AI Seminar: Learning Universal Sequence Representations and Interpretable ML Models for Microbial Communities

Image
Gail Rosen
Event Speaker
Gail Rosen
Event Speaker Description
Professor
Electrical and Computer Engineering
Drexel University
Event Type
Artificial Intelligence
Date
Event Location
KEC 1001 and Zoom
Event Description

Zoom: https://oregonstate.zoom.us/j/96491555190?pwd=azJHSXZ0TFQwTFFJdkZCWFhnT…
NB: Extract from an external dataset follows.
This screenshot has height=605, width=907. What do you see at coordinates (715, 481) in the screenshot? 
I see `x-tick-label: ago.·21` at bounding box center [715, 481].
Microbes are found in every nook and cranny of the world and regulate the planetary carbon and oxygen cycles that are vital to life. Through high-throughput DNA/RNA sequencing, we can collect a vast amount of data about communities of microbes in diverse environments. In this talk, I will discuss development of large language models to tackle the first step in understanding this vast amount of data for taxonomy/gene identification, including antimicrobial resistance. Then, I will demonstrate our efforts to predict overall microbiome phenotype from metagenomic data and to explain important features, such as species composition, community hierarchy, functions, and mutations. Finally, I will address scalability of methods for sustainability.

Speaker Biography

Gail Rosen received a B.S., M.S., and Ph.D. from the Georgia Institute of Technology. She is a recipient of an NSF CAREER award, a Drexel Faculty Career Development award, and Drexel Provost’s Fellowship. She serves on the editorial board of the Association for Microbiology’s mSystems and BMC Microbiome journals. She heads the Ecological and Evolutionary Signal-processing and Informatics (EESI) lab, organizes the Center for Biological Discovery from Big Data, and serves on the board and is a founding member of the University Research Computing Facility at Drexel. For the past 3 summers, she organized 2-week Drexel-Rowan-UChicago Biological Data Science summer workshops, which reached 8000+ participants around the world. In 2022-2023, she spent a year as a visiting scholar at the National Institute of Standards and Technology, benchmarking cancer-somatic variant calling methods. Her interests are in machine learning and evolution.